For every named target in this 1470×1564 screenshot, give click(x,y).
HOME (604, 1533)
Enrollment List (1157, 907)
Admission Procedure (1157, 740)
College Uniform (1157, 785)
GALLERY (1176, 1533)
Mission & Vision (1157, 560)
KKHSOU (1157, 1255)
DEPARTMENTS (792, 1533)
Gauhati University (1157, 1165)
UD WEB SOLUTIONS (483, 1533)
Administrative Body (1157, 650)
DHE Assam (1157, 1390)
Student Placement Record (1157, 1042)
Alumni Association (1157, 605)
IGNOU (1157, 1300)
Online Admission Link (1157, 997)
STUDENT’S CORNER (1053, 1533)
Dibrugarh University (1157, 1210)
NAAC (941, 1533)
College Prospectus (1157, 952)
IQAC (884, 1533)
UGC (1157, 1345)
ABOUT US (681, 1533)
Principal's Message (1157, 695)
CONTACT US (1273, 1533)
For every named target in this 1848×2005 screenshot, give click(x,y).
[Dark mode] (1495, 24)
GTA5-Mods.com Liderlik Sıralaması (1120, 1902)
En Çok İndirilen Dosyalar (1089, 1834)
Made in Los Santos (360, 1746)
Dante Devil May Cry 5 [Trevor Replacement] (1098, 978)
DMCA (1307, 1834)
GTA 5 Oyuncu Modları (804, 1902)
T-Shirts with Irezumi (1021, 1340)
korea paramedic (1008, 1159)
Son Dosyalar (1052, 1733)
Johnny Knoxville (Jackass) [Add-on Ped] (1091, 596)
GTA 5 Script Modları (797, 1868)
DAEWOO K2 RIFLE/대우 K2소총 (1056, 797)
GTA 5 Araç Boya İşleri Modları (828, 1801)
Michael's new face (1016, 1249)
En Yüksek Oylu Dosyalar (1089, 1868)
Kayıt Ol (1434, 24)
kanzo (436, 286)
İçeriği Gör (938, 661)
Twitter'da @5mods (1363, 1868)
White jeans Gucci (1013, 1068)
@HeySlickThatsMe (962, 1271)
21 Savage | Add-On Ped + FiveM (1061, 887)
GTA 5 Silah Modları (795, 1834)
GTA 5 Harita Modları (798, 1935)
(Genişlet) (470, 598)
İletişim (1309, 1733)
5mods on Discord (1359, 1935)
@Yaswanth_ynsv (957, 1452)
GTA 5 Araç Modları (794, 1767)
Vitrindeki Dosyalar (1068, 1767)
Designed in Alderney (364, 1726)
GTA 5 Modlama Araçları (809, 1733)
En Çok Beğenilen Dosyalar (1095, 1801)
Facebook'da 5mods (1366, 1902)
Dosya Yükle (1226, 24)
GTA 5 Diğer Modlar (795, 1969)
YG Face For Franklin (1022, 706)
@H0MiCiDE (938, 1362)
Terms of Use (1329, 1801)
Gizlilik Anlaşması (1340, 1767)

__About this task__: Find how many lines above include "College"; reply with the number only.

__Exercise response__: 2